Lidia Morawska on Health
Lidia Morawska (AU)
Queensland University of Technology
Prof. Morawska introduces the complexity of the concept of “clean air”. As opposed to water or food, air is much more difficult to distinguish as being not clean, especially within an indoor space. The combination of a lack of awareness of the quality of air with different sources and factors impacting its quality amplifies this.
Morawska et al. studies these sources of pollution in three settings: home, school and office. The former is impacted particularly through indoor sources, while the two latter are significantly impacted by sources from the outside diminishing the quality indoors. This is due to the different uses of these buildings. Morowska stresses that the impact of indoor air pollution on humans is crucial as we more than 95% of our time we are inside, thus inhaling indoor air. The highest exposure to ultrafine particles is at home, as we spent a lot of time sleeping – the overall concentration is low, yet the time spent at home counters that.

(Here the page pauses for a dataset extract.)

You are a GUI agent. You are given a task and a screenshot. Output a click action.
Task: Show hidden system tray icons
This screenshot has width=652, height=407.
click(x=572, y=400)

Prof. Morawska and her colleagues are interested in a paradigm shift after the pandemic. One important space is so called “smart homes”, where there is a potential to implement instruments to combat indoor respiratory infections. According to different scholars, there is a need to change in what way we think about the design, equipment and operation of buildings to minimize all air risks, including airborne infection transmissions.
In the discussion with the moderator, Prof. Morawska once more stresses that scientist, architects, and engineers are on the same page, yet there is no (political) will from governments and homeowners to invest and propagate technologies for clean indoor air. Further, she stresses that this pandemic – akin to other ones before – could be a turning point in the public’s perception of the importance of clean indoor air.